### Work to complete
(a) In the article on concussion in women and men, what does the National Institutes of Health require?
(b) Continue the article on concussion in women and men from where it stops.

Women and men differ in rates of concussion and reporting of symptoms

Concussions have always been an area of focus in sports medicine, but it’s only been recently that female athletes have been included.

Head injuries in sports are very much in the news nowadays. As an active woman, you may be wondering about your risk of sustaining a head injury, and if you are injured, what the long-term effects might be.

Here at Tulane University’s Women’s Sports Medicine Program, we have a team of providers who are very skilled at diagnosing and treating concussions. We are committed to educating our coaches, parents, and athletes not only about recognizing brain injuries, but also preventing them.

You may have read about studies that seem to contradict each other. Why the confusion surrounding women and head injuries? Minor traumatic brain injury (mTBI) has been studied extensively in sports medicine and orthopaedics, but only recently have female athletes been included in studies.

Studies including female subjects — even female mice — have been few, creating a bias in the scientific literature on the subject. A July 2017 report by NPR Science Desk correspondent Jon Hamilton underlines the extent to which female athletes have been excluded.

There are certainly differences in the way men and women respond to head injuries. Several questions merit further investigation, including:

New, More Inclusive Research

The predominant use of male mice in studies is changing due to the National Institutes of Health’s requirement to include female animals in scientific studies.

Hamilton’s article refers to research by Dr. Mark Burns of Georgetown University’s Department of Neuroscience, into the links between traumatic brain injury (TBI) and Alzheimer’s disease. Dr. Burns is using both female and male mice in his investigations, which is critical to better understanding the differences between how men and women respond to head injury.

Dataset items

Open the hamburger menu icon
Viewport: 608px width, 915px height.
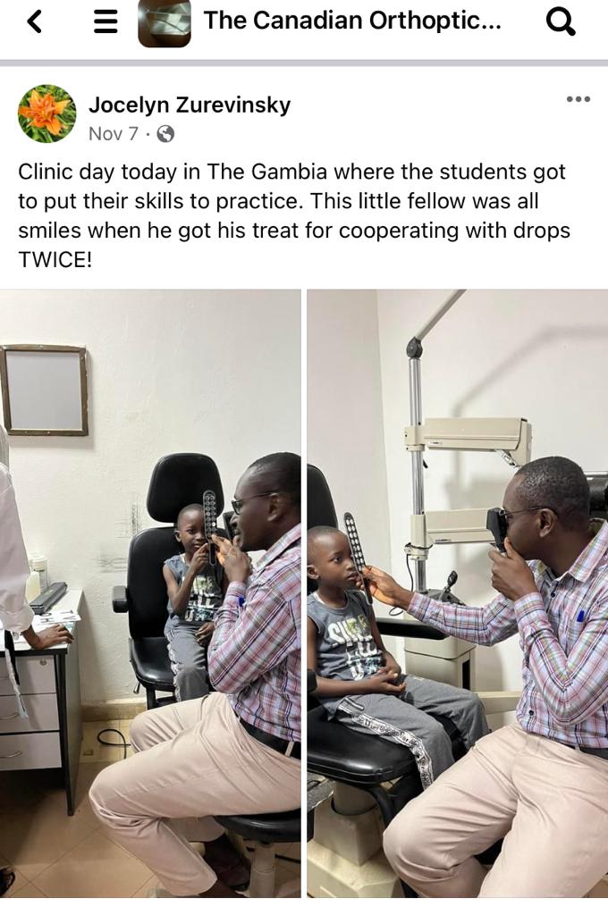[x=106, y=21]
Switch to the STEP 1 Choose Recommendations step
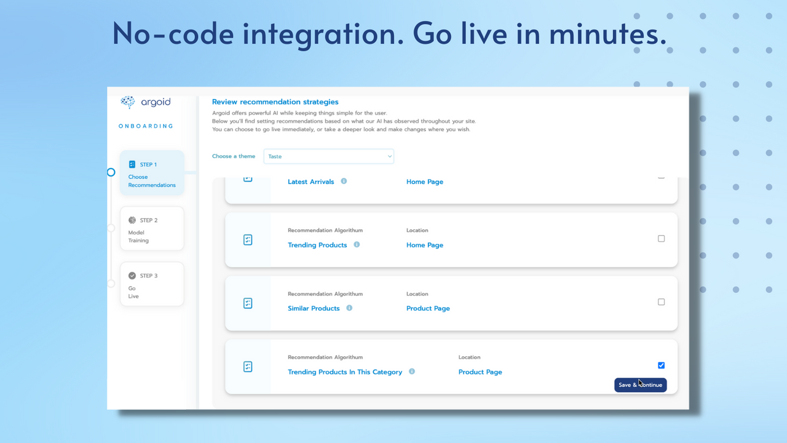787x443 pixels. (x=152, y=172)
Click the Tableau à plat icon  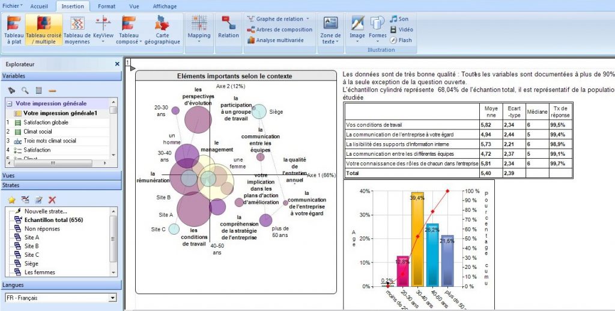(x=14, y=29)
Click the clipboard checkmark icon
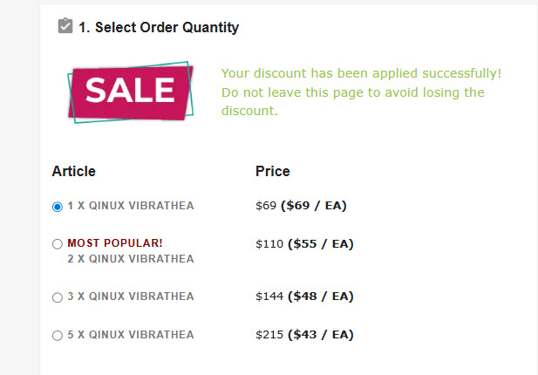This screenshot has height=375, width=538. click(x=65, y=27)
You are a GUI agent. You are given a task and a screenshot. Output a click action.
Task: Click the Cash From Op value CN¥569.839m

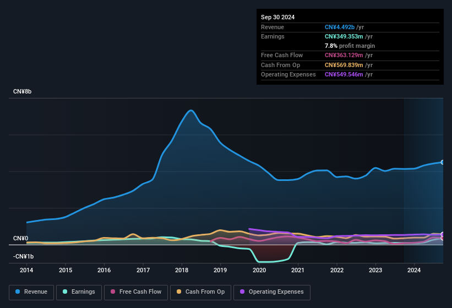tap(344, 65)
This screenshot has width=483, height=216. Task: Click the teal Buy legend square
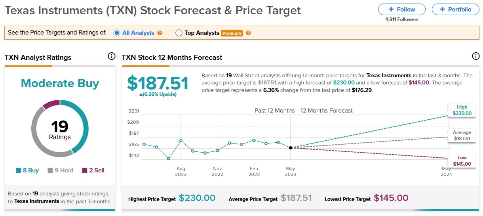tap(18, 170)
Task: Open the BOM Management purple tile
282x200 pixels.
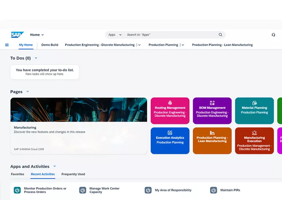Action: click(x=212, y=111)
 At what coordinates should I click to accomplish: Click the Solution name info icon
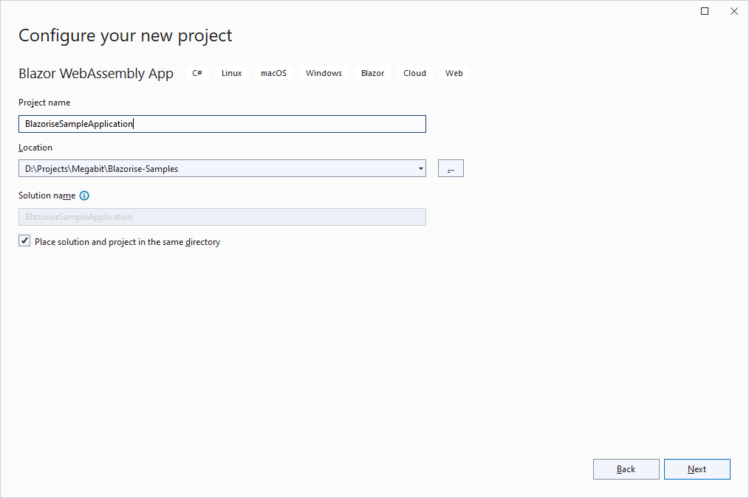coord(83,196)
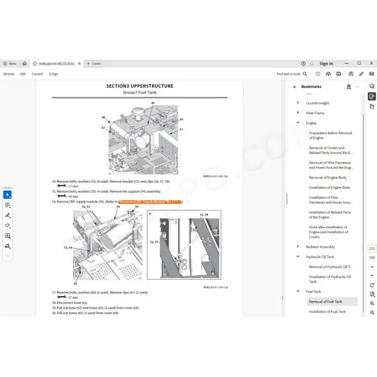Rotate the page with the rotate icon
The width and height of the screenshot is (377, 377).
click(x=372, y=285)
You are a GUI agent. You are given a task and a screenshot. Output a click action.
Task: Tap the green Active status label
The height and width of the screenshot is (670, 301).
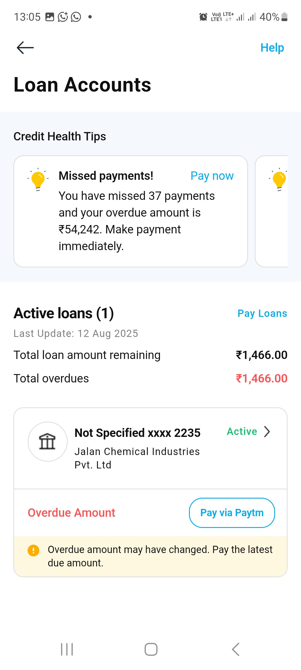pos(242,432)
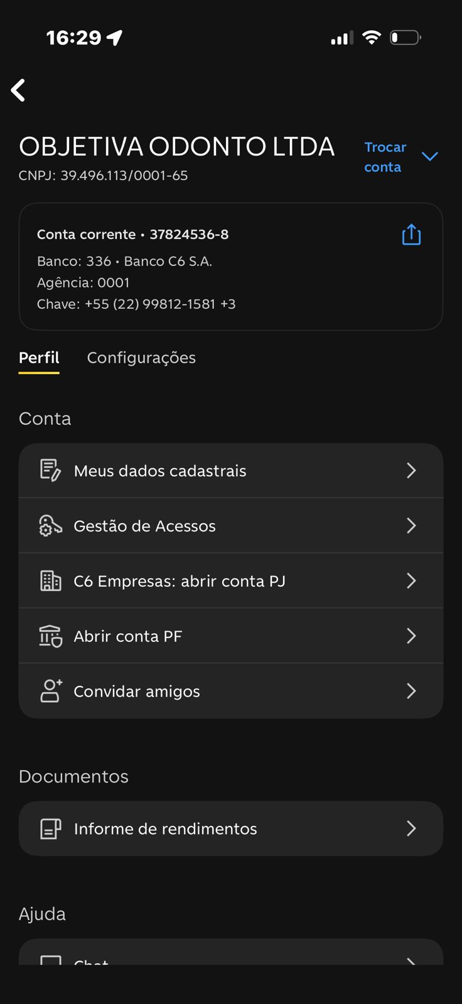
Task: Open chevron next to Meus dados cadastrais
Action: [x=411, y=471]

### Answers to this exercise
(a) It requires female animals to be included in scientific studies.

(b)
Dr. Burns has reported some sex-based differences in mice with severe brain injuries. In a recent peer-reviewed study published in the journal Glia, he pointed out that the “brains of male mice showed a massive immune response within a day, but the female response was much slower — up to seven days.”

And in a recent Columbia University study of human female athletes, researchers found that women may be more susceptible to concussions than men. They looked at the medical records of 1,203 athletes who played at Columbia University between 2000 and 2014. According to the study:

Among male athletes, 17 percent (140/822) had experienced at least one concussion during their collegiate career. Among female athletes, the rate was 23 percent (88/381). […] Though women experienced a higher rate of concussion, they recovered and returned to play as quickly as the male athletes.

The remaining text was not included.